- Trade show advertisement
- Directed by: Ralph Ince
- Written by: Marriott Edgar; Will Fyffe; Frank Launder;
- Produced by: Norman Loudon
- Starring: Will Fyffe; Molly Lamont; Ralph Ince;
- Cinematography: Hone Glendinning; George Stretton;
- Edited by: Rose Gardener
- Music by: Colin Wark
- Production company: Sound City Films
- Distributed by: Associated Producers and Distributors
- Release date: 9 December 1935;
- Running time: 68 minutes
- Country: United Kingdom
- Language: English

= Rolling Home (1935 film) =

Rolling Home is a 1935 British comedy film directed by Ralph Ince and starring Will Fyffe, Ince and Molly Lamont. It was written by Frank Launder from a story by Marriott Edgar and Fyffe and was made at Shepperton Studios.

==Plot==
MacGregor and his chum Wally stow away on a luxury yacht. They discover that the first mate is trying to smuggle his crooked brother into England, and manage to thwart the situation.

==Cast==
- Will Fyffe as John McGregor
- Ralph Ince as Wally
- Molly Lamont as Ann
- Ruth Maitland as Mrs. Murray
- Jock McKay as Jock
- Margaret Moffat as Mrs.

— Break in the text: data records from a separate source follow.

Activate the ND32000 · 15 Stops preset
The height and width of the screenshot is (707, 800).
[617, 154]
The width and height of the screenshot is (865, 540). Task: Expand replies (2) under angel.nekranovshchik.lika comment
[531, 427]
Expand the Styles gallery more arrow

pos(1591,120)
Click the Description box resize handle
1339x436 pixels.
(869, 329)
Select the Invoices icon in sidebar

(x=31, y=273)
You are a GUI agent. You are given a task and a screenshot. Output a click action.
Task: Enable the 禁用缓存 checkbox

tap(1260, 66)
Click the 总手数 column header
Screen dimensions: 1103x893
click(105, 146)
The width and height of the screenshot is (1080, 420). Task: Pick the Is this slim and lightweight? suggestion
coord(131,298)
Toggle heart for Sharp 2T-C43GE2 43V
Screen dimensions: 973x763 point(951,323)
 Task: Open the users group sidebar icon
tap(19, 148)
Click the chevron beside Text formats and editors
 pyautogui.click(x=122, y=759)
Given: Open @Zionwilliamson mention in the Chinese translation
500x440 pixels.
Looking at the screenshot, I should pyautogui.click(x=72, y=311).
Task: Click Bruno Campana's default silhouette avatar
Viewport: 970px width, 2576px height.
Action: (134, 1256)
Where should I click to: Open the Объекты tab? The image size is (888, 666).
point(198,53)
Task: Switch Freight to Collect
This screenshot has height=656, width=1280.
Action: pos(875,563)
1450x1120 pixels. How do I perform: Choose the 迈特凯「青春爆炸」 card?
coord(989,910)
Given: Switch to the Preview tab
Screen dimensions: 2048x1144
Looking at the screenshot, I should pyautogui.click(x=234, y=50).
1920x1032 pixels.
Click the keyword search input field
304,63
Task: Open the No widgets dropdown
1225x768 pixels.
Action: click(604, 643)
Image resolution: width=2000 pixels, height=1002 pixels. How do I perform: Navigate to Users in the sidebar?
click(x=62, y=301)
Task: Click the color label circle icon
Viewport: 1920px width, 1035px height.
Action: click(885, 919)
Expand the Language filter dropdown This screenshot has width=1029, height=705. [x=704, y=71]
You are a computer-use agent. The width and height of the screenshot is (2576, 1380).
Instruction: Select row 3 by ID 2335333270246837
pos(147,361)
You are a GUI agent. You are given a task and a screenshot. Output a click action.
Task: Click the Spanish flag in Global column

McGregor
- James Raglan as Captain Pengelly
- Harold Saxon-Snell as Callaghan

== Reception ==
The Monthly Film Bulletin wrote: "The story is a poor one, and its presentation is sadly lacking in continuity. The attempts to portray a Scottish village and convey local colour are ludicrous. There is little regard for the need for correct detail, and the producers have committed several crude blunders. The supporting cast is poor, and in a mediocre piece of screenwork Will Fyffe is the one redeeming feature."

The Daily Film Renter wrote: "Amusing blend of Scottish comedy and nautical melodrama, with cannibal island dream interlude which will please many audiences. Appeal is built around the bibulous personality of Will Fyffe, who is outstanding. Plot contains steady flow of laughs, some thrills and two or amusing surprise twists. Typical Fyffe songs interpolated, but never long enough to retard action. Support is adequate, and facile direction ensures maintenance of interest."

Kine Weekly wrote: "Admirers of the popular Scots comedian will find that Will Fyffe is thoroughly at home on the screen and that his portrayal of a convivial sailor is convincing and thoroughly satisfying. It is his characterisation that th picture relies on; the story itself is a mixed effort.